Trade Cases

CRS Report Delves into Trade Tariffs

Written by Sandy Williams

The numbers 201, 232 and 301 are getting a lot of headlines recently. They are sections under three U.S. laws that President Trump has used to impose tariffs on a variety of goods and countries.

Section 201 of the Trade Act of 1974 was used to place tariffs on imports of washing machines and solar products to the U.S. after commerce determined that the quantities and pricing of imports were injuring domestic producers.

Section 232 of the Trade Expansion Act of 1962 allowed the president to unilaterally impose tariffs on imports of steel and aluminum and, potentially, uranium, autos and auto parts in the name of national security.

Section 301 of the Trade Act of 1974 was used to place tariffs on goods imported from China as punishment/leverage to coerce China to change its trade policy on intellectual property and forced technology transfers.

A July 31 report prepared by the Congressional Research Service for Congress provides a timeline of the tariffs used by the administration including dates, goods and revenue impacted, and any retaliatory measures taken in response.

As of publication of the report, the administration formally proposed tariffs on $293 billion of goods with an expected $41 billion in tariff revenue. Approximately $80 billion of goods have actually been implemented with potential tariff revenue of $18 billion.

Tariffs range from 10 percent to 50 percent and in some cases include quota limits. The tariffs are in addition to any existing duties from antidumping, countervailing or other measures. “While the tariffs may benefit some import-competing U.S. producers, they are also likely to increase costs for downstream users of imported products and some consumer prices,” states CRS.

Retaliatory tariffs, not including the recently announced response from China to additional tariffs from the president, cover approximately $60 billion of U.S. annual exports, based on 2017 export values.

“Retaliation may be amplifying the potential negative effects of the U.S. tariff measures. Economically, retaliatory tariffs broaden the scope of U.S. industries potentially harmed, targeting those reliant on export markets and sensitive to price fluctuations, such as agricultural commodities,” said CRS.


CRS noted that some U.S companies have announced plans to shift production to other countries to avoid tariffs on U.S. exports. Retaliatory tariffs and new bilateral agreements between other countries could make U.S. exports less competitive in foreign markets.

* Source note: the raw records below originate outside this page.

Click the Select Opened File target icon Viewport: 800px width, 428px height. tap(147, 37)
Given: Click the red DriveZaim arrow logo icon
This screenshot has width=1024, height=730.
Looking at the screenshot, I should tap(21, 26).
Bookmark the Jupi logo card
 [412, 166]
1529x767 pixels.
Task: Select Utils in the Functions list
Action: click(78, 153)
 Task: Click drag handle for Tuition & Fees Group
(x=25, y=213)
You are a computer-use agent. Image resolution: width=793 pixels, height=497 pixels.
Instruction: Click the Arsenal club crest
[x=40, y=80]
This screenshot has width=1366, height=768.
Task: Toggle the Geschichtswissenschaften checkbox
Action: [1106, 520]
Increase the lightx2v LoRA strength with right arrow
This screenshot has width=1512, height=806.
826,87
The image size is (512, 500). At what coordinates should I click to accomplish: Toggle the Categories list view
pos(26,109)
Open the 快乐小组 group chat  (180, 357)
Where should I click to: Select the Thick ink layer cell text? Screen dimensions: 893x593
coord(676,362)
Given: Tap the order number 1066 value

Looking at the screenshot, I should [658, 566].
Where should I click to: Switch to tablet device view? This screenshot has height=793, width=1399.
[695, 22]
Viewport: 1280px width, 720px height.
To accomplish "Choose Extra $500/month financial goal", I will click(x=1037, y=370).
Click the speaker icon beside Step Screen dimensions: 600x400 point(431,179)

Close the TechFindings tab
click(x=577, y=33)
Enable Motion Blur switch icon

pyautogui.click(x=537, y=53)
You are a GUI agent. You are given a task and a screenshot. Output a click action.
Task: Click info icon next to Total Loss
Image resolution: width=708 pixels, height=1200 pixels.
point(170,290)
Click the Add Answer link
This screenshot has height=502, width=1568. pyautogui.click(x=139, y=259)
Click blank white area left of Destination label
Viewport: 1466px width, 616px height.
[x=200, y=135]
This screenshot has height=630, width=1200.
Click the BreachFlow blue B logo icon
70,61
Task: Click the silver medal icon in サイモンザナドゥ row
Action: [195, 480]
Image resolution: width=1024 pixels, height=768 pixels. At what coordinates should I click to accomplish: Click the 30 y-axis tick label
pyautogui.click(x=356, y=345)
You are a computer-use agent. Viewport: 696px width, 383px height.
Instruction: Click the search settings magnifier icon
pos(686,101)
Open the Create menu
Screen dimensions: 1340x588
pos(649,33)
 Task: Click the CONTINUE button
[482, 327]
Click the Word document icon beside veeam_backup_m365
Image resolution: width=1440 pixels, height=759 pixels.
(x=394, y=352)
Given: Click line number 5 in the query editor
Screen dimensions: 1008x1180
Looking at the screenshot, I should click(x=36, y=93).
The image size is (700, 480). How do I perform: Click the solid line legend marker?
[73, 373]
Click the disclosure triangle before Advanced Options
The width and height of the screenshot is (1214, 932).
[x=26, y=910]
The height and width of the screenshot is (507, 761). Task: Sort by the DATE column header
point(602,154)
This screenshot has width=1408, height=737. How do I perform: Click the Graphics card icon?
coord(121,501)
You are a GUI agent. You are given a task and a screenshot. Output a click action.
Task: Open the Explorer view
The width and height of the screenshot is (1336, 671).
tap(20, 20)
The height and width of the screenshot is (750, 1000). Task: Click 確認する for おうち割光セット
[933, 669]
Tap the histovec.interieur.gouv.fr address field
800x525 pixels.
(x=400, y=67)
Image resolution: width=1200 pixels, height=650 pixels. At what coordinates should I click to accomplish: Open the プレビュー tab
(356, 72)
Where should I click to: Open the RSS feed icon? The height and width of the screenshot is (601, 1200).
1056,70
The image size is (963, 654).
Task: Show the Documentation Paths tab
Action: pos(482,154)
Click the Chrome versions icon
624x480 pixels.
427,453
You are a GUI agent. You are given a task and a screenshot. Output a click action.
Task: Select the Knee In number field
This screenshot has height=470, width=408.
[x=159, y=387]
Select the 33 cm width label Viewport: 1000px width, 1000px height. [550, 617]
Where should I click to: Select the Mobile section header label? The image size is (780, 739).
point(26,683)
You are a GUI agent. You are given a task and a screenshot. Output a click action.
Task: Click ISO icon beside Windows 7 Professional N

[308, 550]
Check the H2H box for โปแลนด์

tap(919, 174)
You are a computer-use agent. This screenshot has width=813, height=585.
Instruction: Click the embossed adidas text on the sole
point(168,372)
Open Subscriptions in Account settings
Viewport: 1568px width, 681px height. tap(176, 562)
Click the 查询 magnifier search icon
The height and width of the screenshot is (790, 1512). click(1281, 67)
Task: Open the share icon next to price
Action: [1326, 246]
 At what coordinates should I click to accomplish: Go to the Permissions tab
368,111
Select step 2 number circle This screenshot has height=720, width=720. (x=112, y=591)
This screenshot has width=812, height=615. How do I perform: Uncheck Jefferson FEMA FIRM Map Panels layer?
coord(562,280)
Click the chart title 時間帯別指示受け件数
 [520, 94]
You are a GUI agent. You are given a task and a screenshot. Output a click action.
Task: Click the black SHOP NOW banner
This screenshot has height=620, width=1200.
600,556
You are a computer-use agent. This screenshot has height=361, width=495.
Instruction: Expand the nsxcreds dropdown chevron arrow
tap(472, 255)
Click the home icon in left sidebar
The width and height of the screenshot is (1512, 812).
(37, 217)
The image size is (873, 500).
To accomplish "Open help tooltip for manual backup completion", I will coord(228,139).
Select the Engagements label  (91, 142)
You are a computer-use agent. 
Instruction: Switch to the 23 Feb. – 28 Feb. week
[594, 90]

The president’s ability to unilaterally impose trade restrictions has become a concern to many members of Congress, including Republicans who have historically endorsed free trade, and the chairs of the Ways and Means and Senate Finance committees. Several bills have been proposed to constrain the president’s authority in regards to trade matters. Congress is asking the following questions:

  1. Sections 232 and 301 give the president broad discretion on trade measures; only Section 201 requires an affirmative finding by an independent agency, the ITC, before the president can restrict imports. Are additional congressional checks on such discretion necessary?
  2. What are the administration’s objectives from the tariff increase and do potential benefits justify the potential costs?
  3. What are risks to the international trading system of continued unilateral action?